Because of the key/data pairing used for DB databases, they are sometimes thought of as a two-column table. However, data (and sometimes keys, depending on the access method) can hold arbitrarily complex data. Frequently, C structures and other such mechanisms are stored in the record. This effectively turns a 2-column table into a table with n columns, where n-1 of those columns are provided by the structure's fields.

Note that a DB database is very much like a table in a relational database system in that most DB applications use more than one database (just as most relational databases use more than one table).

Unlike relational systems, however, a DB database contains a single collection of records organized according to a given access method (BTree, Queue, Hash, and so forth). In a relational database system, the underlying access method is generally hidden from you.

In any case, frequently DB applications are designed so that a single database stores a specific type of data (just as in a relational database system, a single table holds entries containing a specific set of fields). Because most applications are required to manage multiple kinds of data, a DB application will often use multiple databases.

For example, consider an accounting application. This kind of an application may manage data based on bank accounts, checking accounts, stocks, bonds, loans, and so forth. An accounting application will also have to manage information about people, banking institutions, customer accounts, and so on. In a traditional relational database, all of these different kinds of information would be stored and managed using a (probably very) complex series of tables. In a DB application, all of this information would instead be divided out and managed using multiple databases.

DB applications can efficiently use multiple databases using an optional mechanism called an environment. For more information, see Environments.

You interact with most DB APIs using special structures that contain pointers to functions. These callbacks are called methods because they look so much like a method on a C++ class. The variable that you use to access these methods is often referred to as a handle. For example, to use a database you will obtain a handle to that database.

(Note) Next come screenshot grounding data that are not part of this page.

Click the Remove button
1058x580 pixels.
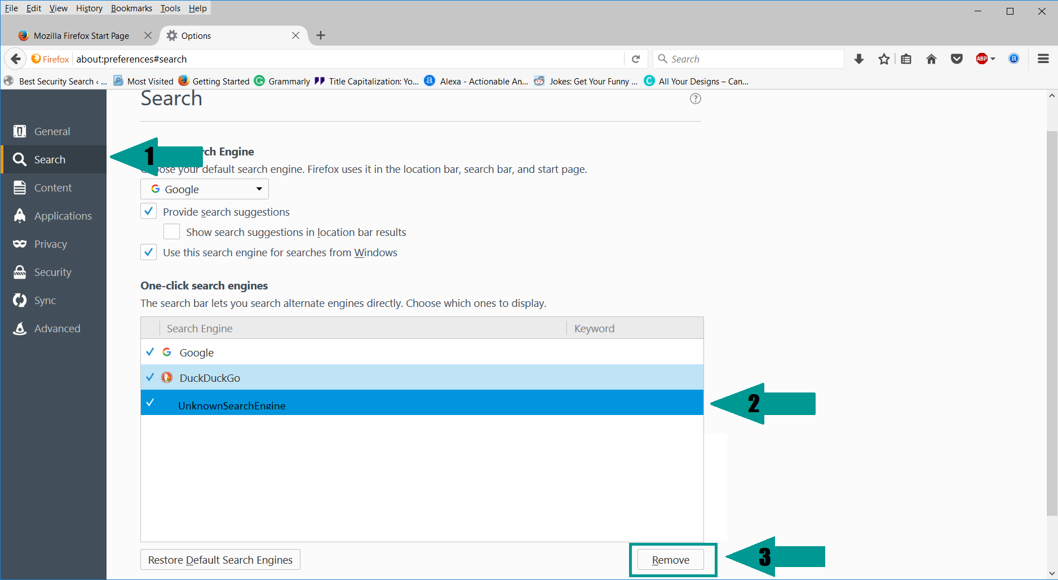(670, 560)
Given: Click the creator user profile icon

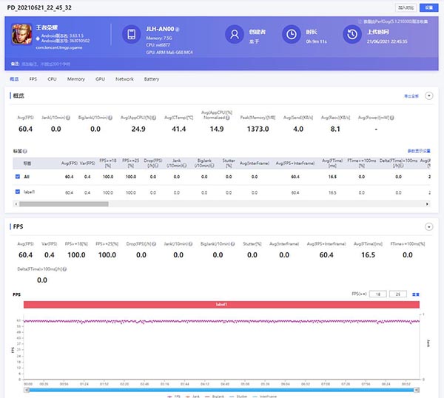Looking at the screenshot, I should pyautogui.click(x=235, y=35).
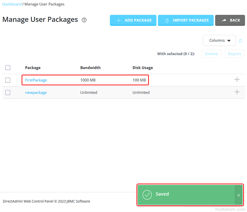Check the FirstPackage row checkbox
Viewport: 247px width, 212px height.
pos(8,80)
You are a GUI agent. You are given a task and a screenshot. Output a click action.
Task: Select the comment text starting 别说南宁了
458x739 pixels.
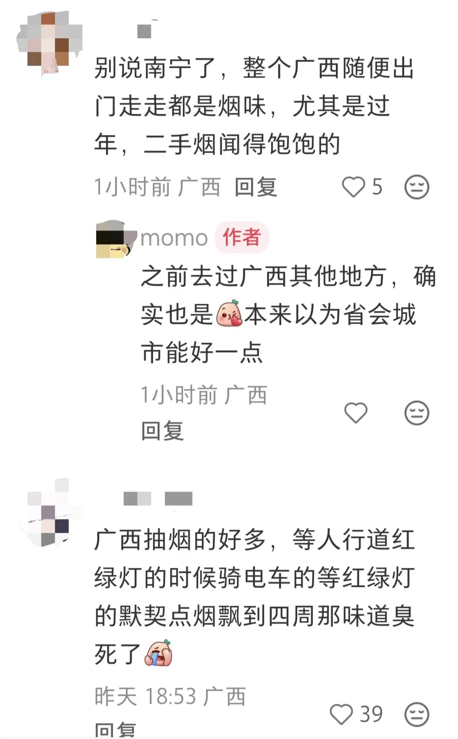pos(254,106)
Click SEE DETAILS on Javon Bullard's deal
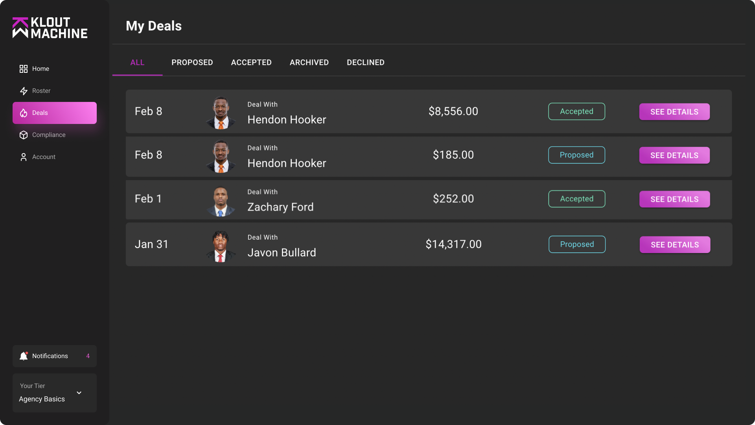The height and width of the screenshot is (425, 755). [x=674, y=244]
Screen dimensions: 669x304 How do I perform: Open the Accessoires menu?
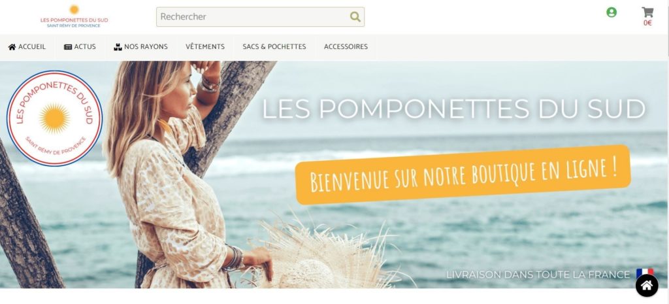pos(346,47)
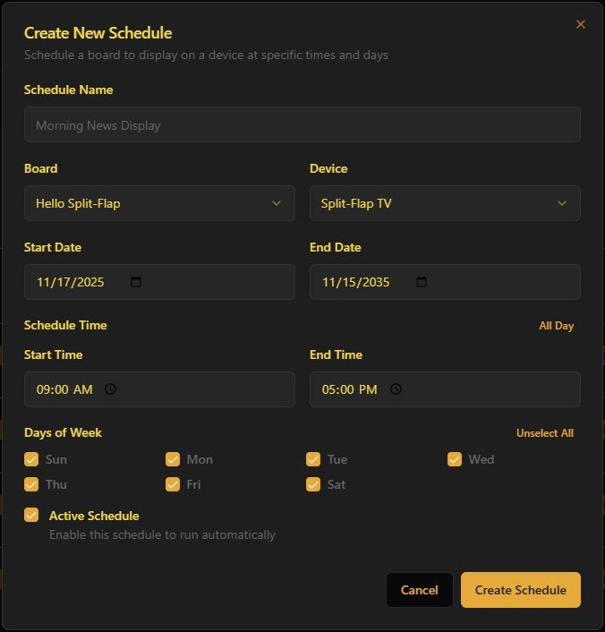Click the Start Time clock icon
605x632 pixels.
pyautogui.click(x=111, y=389)
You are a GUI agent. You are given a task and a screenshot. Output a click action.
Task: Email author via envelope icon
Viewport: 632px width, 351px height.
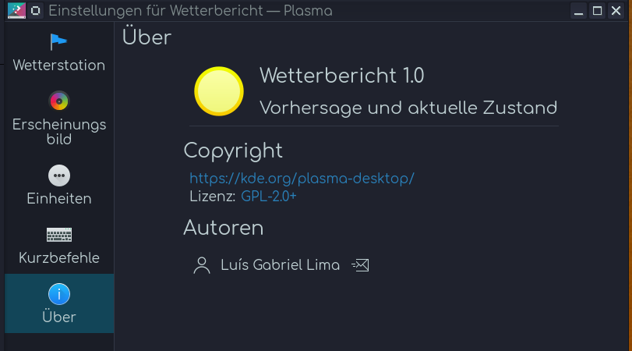(360, 265)
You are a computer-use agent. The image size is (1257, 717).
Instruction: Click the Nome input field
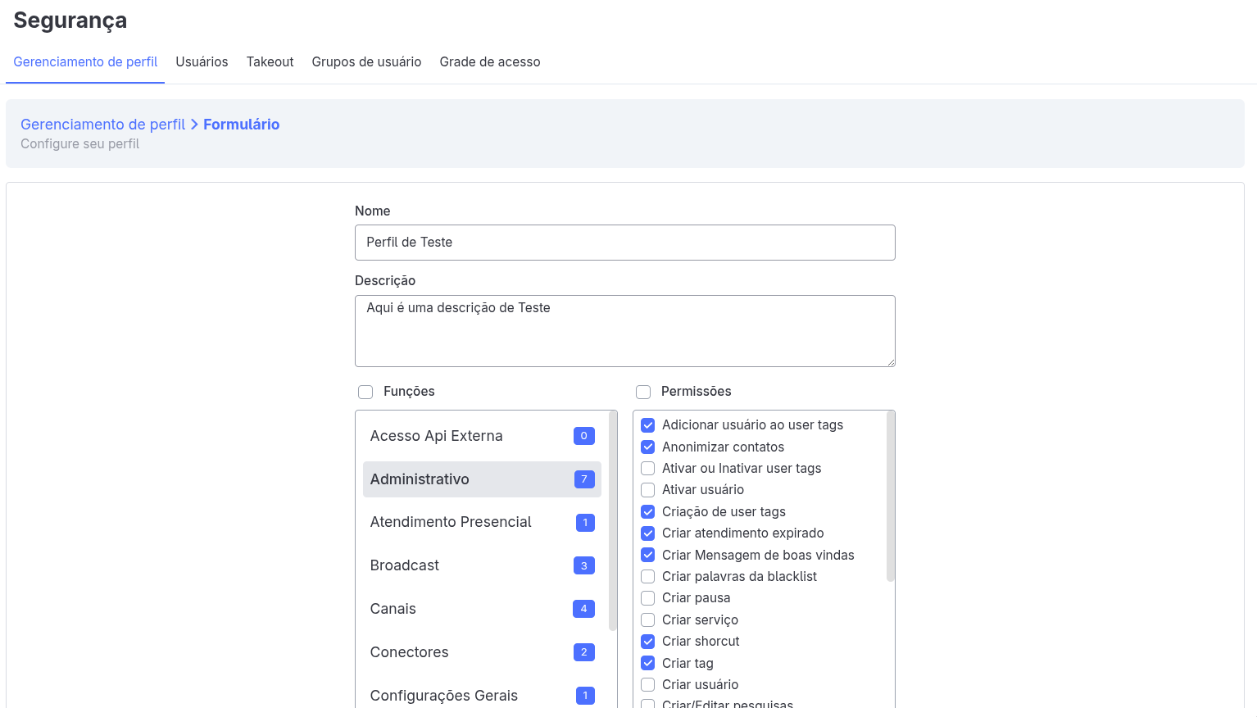click(624, 243)

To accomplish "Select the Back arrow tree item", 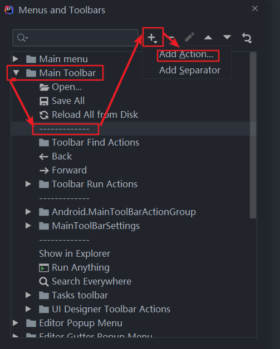I will click(x=56, y=157).
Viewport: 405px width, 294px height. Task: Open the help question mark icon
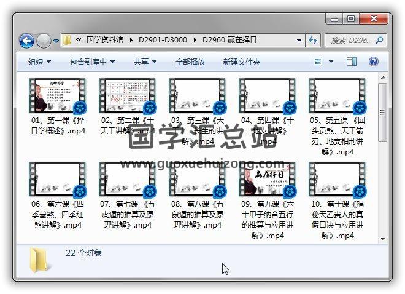(x=373, y=62)
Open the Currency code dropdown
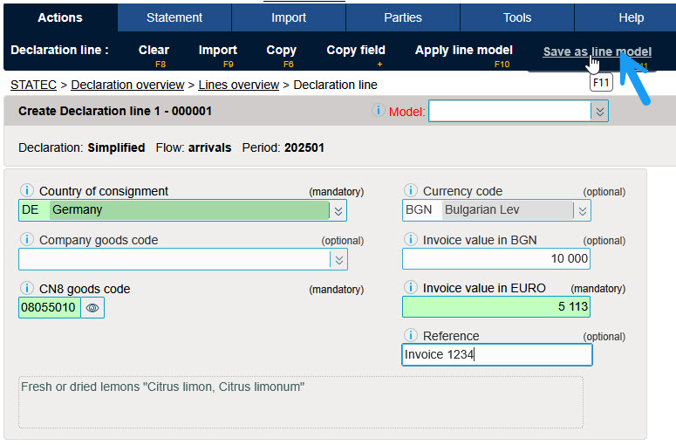The height and width of the screenshot is (445, 676). pos(582,210)
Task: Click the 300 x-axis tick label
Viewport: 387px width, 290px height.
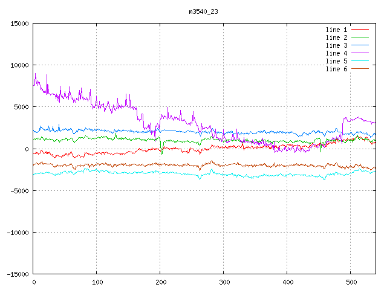Action: [x=223, y=282]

Retrieving a record from a database is sometimes called getting the record because the method that you use to retrieve the records is called get(). Similarly, storing database records is sometimes called putting the record because you use the put() method to do this.

When you store, or put, a record to a database using its handle, the record is stored according to whatever sort order is in use by the database. Sorting is mostly performed based on the key, but sometimes the data is considered too. If you put a record using a key that already exists in the database, then the existing record is replaced with the new data. However, if the database supports duplicate records (that is, records with identical keys but different data), then that new record is stored as a duplicate record and any existing records are not overwritten.

If a database supports duplicate records, then you can use a database handle to retrieve only the first record in a set of duplicate records.

In addition to using a database handle, you can also read and write data using a special mechanism called a cursor. Cursors are essentially iterators that you can use to walk over the records in a database. You can use cursors to iterate over a database from the first record to the last, and from the last to the first. You can also use cursors to seek to a record. In the event that a database supports duplicate records, cursors are the only way you can access all the records in a set of duplicates.

Finally, DB provides a special kind of a database called a secondary database. Secondary databases serve as an index into normal databases (called primary database to distinguish them from secondaries). Secondary databases are interesting because DB records can hold complex data types, but seeking to a given record is performed only based on that record's key. If you wanted to be able to seek to a record based on some piece of information that is not the key, then you enable this through the use of secondary databases.